He introduced himself to me as Big Daddy Roy. Later that night he asked me out. It turned out that he wasn't in a relationship with our friend, they had just gone out once or twice. I was a little flabbergasted, but accepted the date. BDR came over to play board games and watch a movie. It wasn't horrible, but it wasn't great either. This being during my mid twenties, the first date pretty quickly ended up in the bedroom, where he had performance issues. The pressure he put on himself to impress me caused utter failure instead. I felt pity for the guy. So much pity that I accepted another date with him.
On the second date we went to see a movie. He spent the evening trying to impress me with his horrible scary driving, and telling crappy jokes about lottery tickets to the sales girl at the concession stand. The date wasn't well at all. That night, once again, I took a bit of pity, and we ended up in the bedroom. It was a bit more successful this time, though I found out that while BDR was a big guy, he wasn't a "big" guy.
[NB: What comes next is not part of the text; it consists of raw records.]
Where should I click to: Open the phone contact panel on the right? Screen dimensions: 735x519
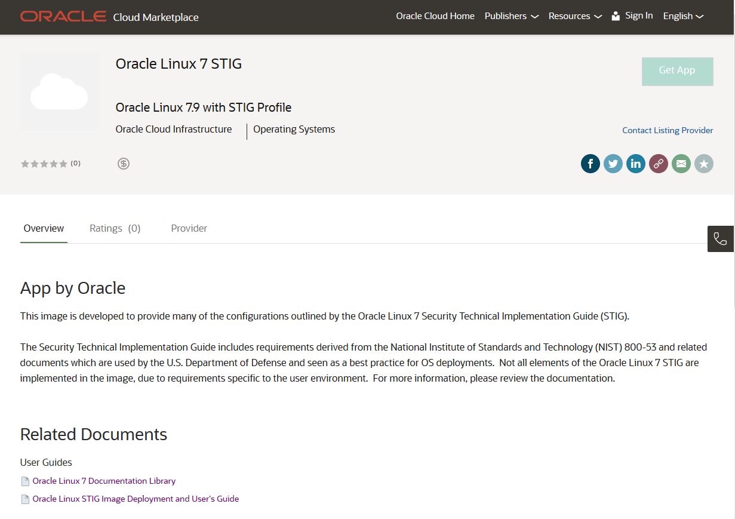[x=720, y=238]
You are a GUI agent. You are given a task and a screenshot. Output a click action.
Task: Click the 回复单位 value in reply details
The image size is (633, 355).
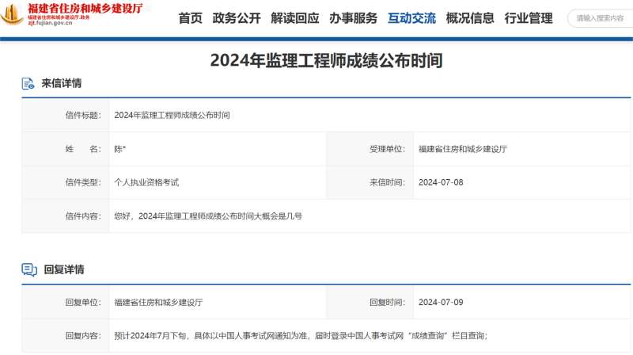(158, 302)
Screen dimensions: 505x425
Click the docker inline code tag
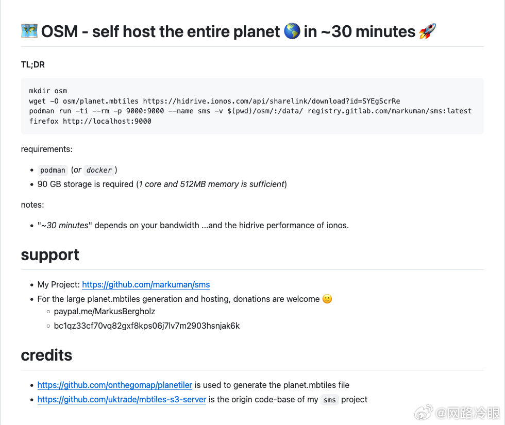pos(99,170)
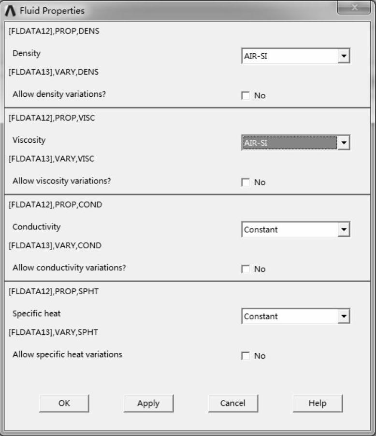Click the Density AIR-SI combo box field

289,56
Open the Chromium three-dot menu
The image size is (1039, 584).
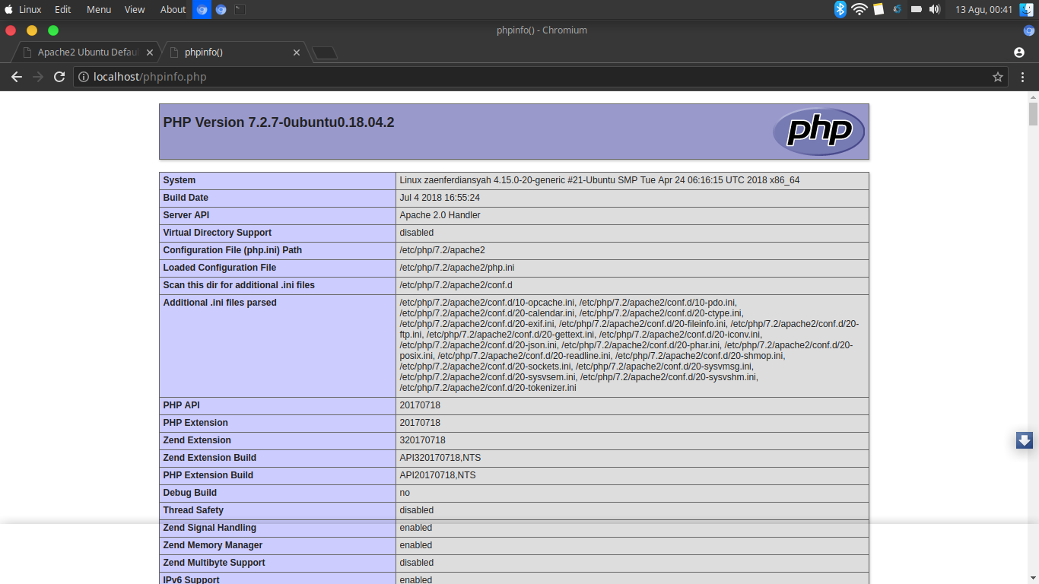pos(1022,76)
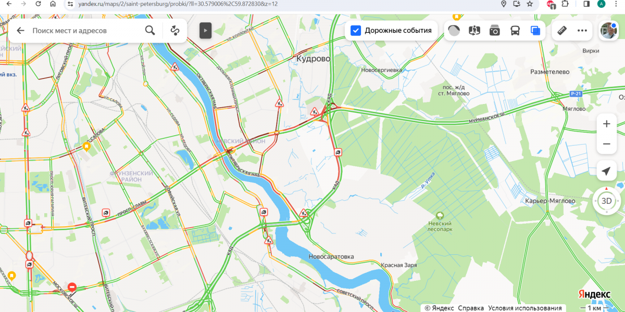Enable public transport bus layer
The width and height of the screenshot is (625, 312).
tap(515, 30)
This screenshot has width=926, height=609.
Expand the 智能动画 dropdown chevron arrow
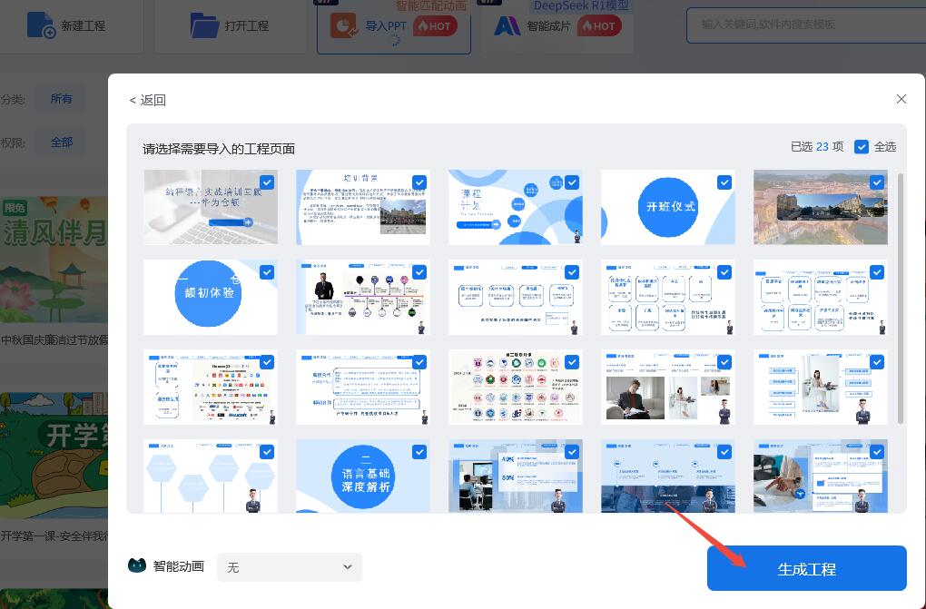(x=347, y=567)
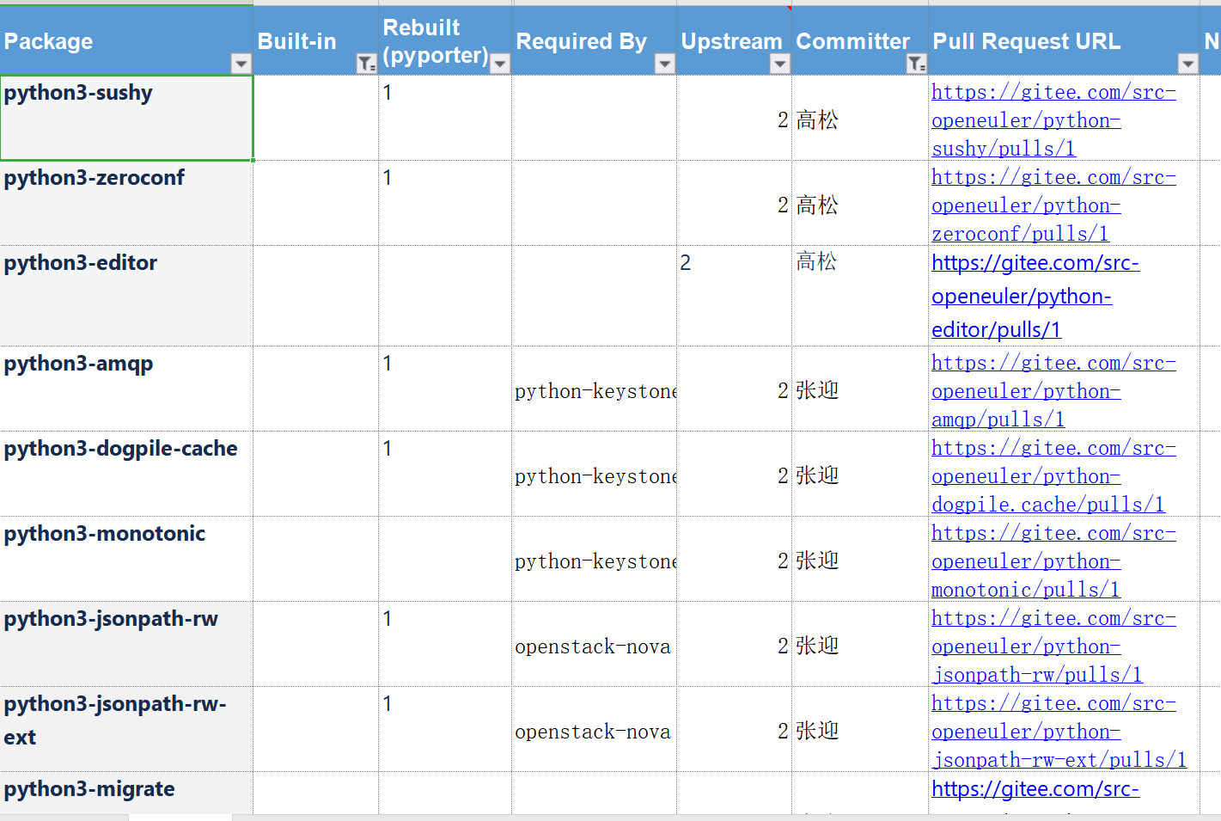Expand the Rebuilt (pyporter) filter dropdown

tap(499, 64)
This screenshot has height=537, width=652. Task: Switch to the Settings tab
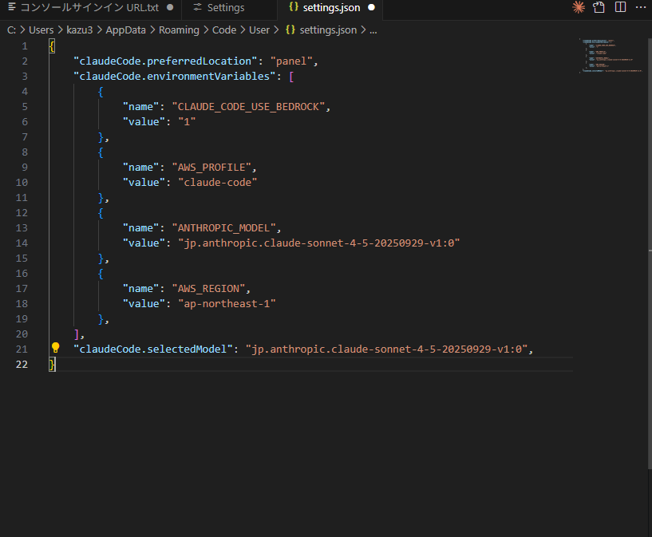pos(227,7)
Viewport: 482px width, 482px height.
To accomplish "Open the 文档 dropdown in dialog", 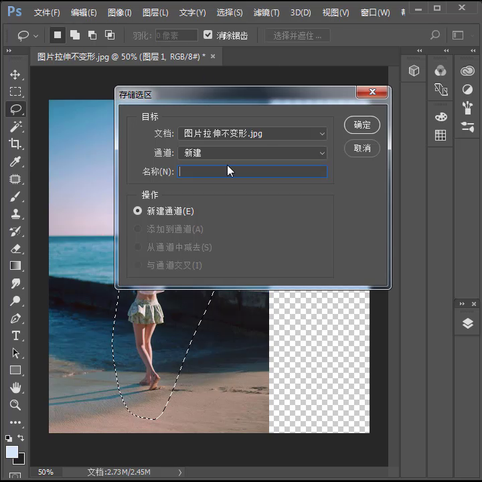I will point(252,134).
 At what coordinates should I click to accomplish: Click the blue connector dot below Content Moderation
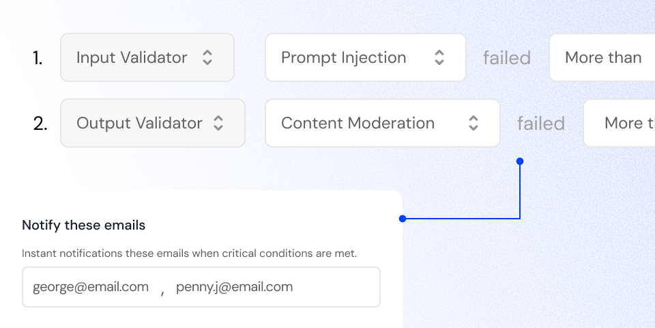pos(520,161)
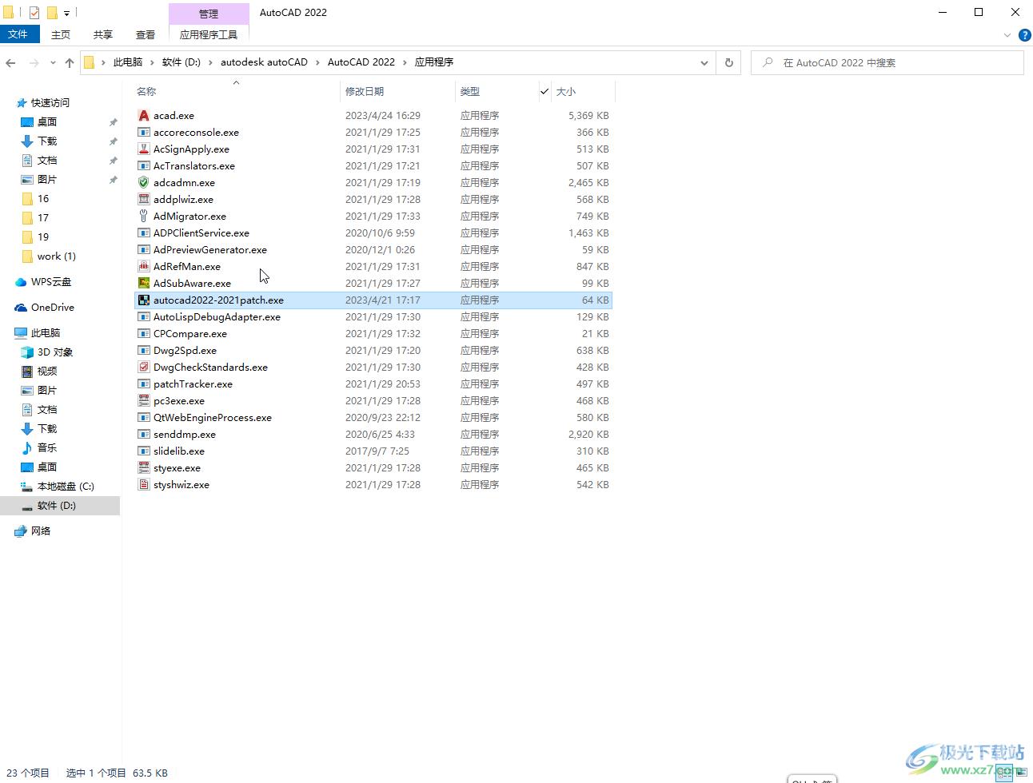
Task: Click the DwgCheckStandards.exe file icon
Action: [x=144, y=368]
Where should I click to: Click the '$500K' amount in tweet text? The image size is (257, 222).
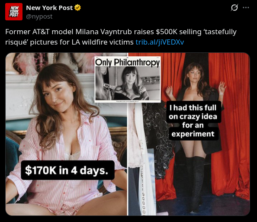(x=166, y=32)
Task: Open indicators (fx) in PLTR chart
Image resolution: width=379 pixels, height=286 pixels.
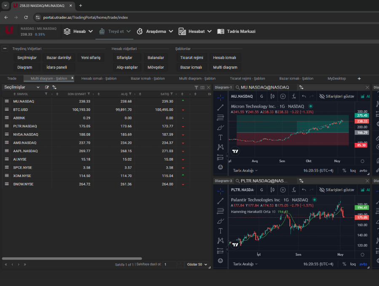Action: (x=294, y=190)
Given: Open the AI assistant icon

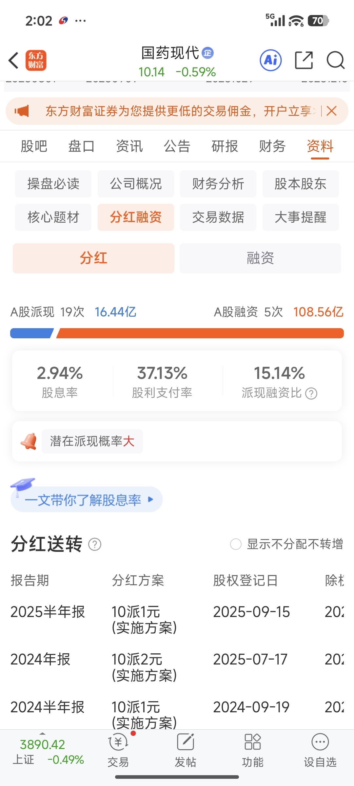Looking at the screenshot, I should click(270, 60).
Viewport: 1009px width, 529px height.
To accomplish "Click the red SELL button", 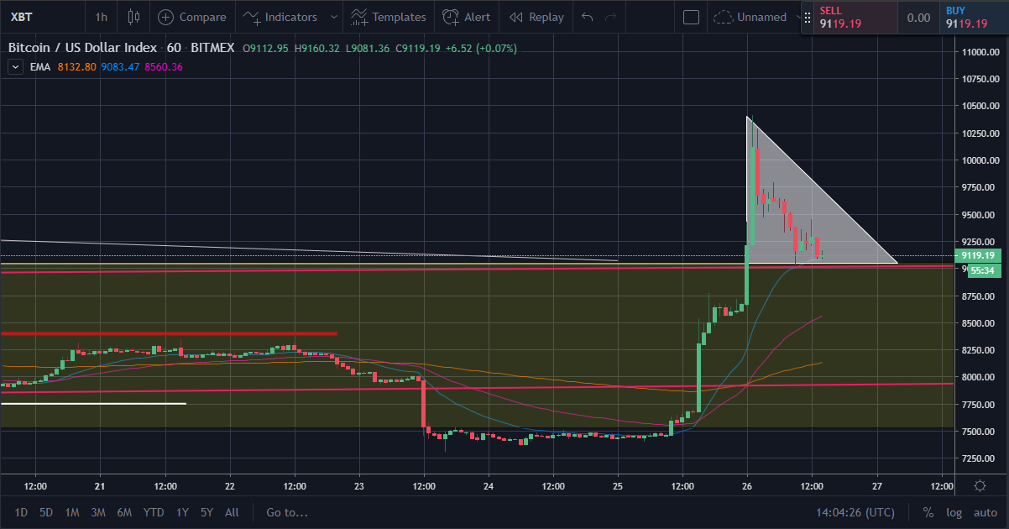I will point(850,18).
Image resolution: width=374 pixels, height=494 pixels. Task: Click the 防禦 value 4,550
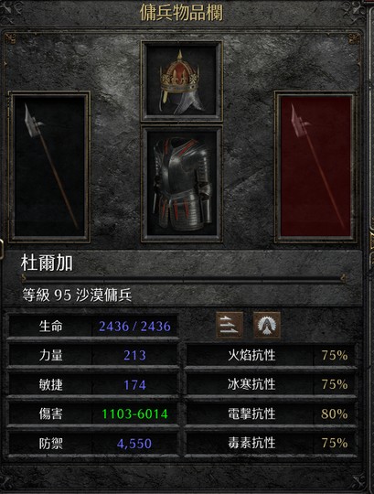pos(134,444)
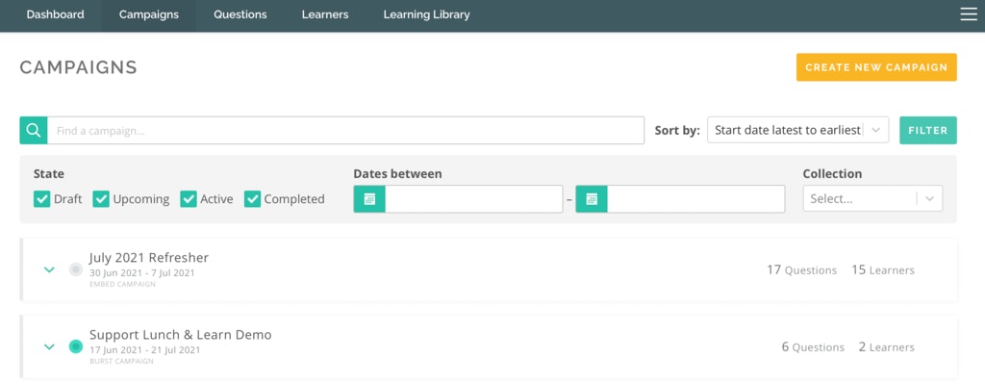Click Create New Campaign button
The width and height of the screenshot is (985, 384).
pyautogui.click(x=876, y=67)
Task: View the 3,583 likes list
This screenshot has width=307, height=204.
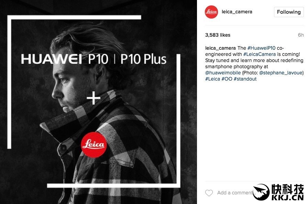Action: (218, 35)
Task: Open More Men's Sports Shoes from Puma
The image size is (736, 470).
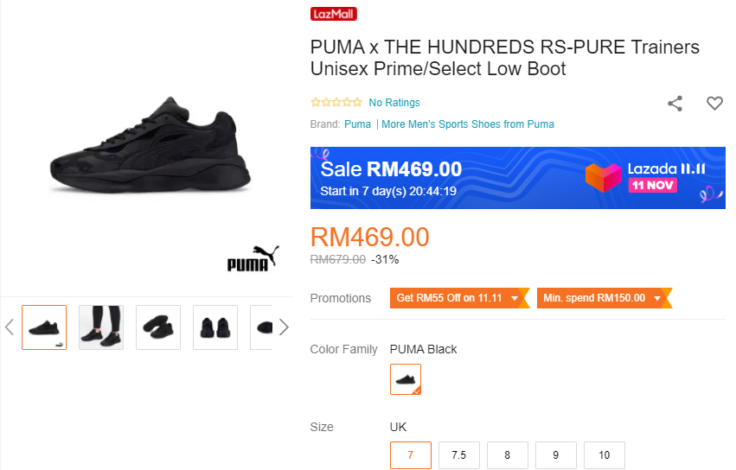Action: point(468,124)
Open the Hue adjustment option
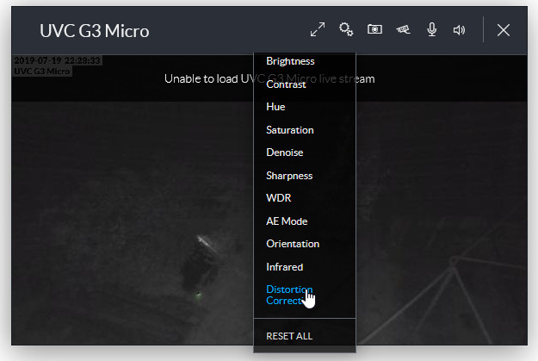This screenshot has height=361, width=538. [276, 107]
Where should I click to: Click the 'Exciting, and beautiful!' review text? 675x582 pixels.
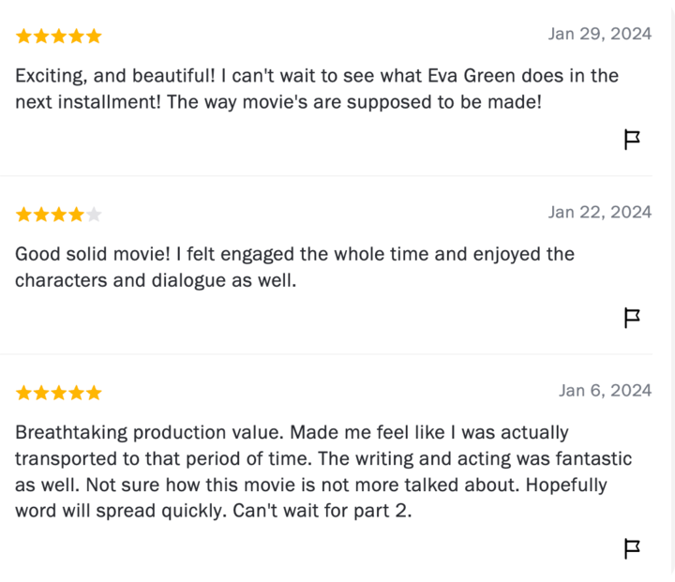click(x=317, y=89)
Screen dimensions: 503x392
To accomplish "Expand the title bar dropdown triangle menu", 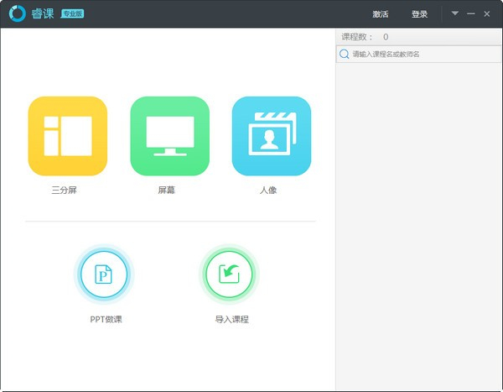I will [455, 13].
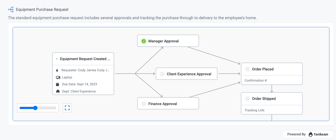Toggle the Finance Approval status check
This screenshot has height=140, width=336.
[x=144, y=104]
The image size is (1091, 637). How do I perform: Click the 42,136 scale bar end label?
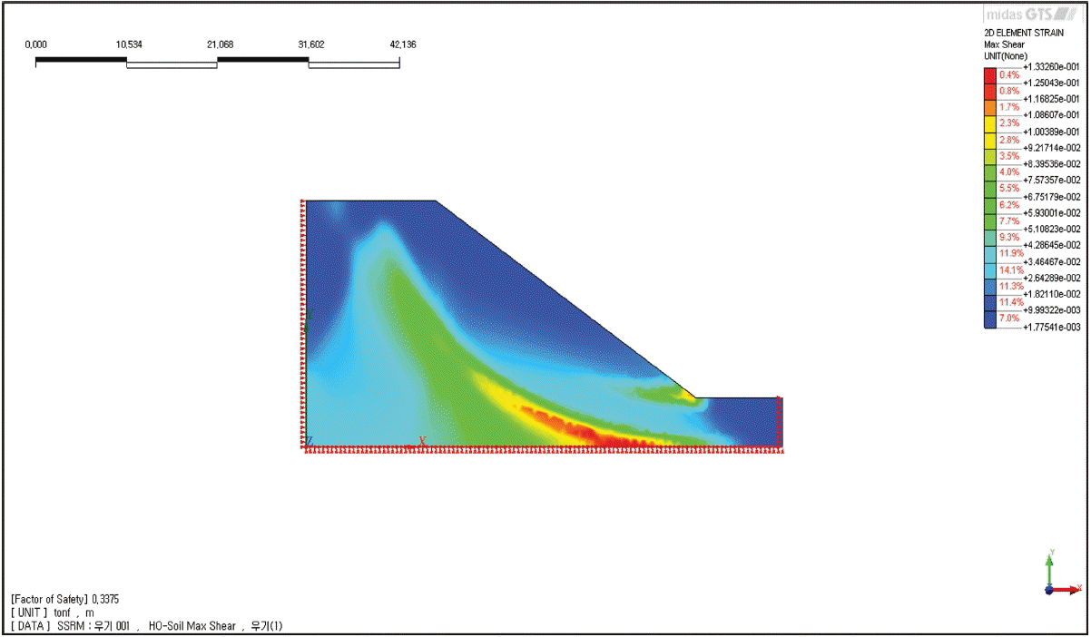(x=398, y=44)
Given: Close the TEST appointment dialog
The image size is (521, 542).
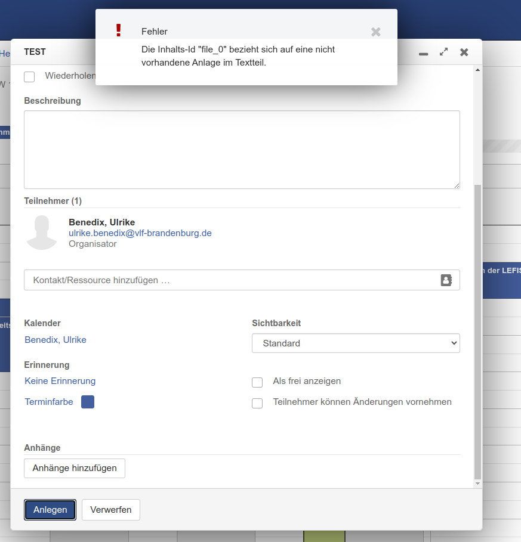Looking at the screenshot, I should 464,52.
And that is where my memory becomes unclear. Somehow we had two horrible dates and nothing that wonderful happened in the bedroom, and yet over the next few months I ended up developing a craving for him. We continued dating, primarily in secret, though all of our friends new about it. I started to hear stories about him, not about random women, but stories directly from my bar friends there. About how they had dated him in some capacity in the past, and what their experiences were. Since I was an adult, and it was in the past, I listened without judging anyone for it.
The stories went from unsavory to downright nausea inducing. Stories about drunken hookups in the car, where he would find girls at the bar with esteem issues, and take advantage of their lack of confidence. I heard stories from a good friend of mine about how they had worked together and they would have sex all the time at work. She even told me that he was really good at anal because he wasn't well endowed. These stories churned my stomach. Almost every girl I met there had slept with him at some point or another. My friends would bring new friends in, that didn't know me or the bar, and in conversation with them I would find out that they had slept with him. The man was an enigma of gross sex.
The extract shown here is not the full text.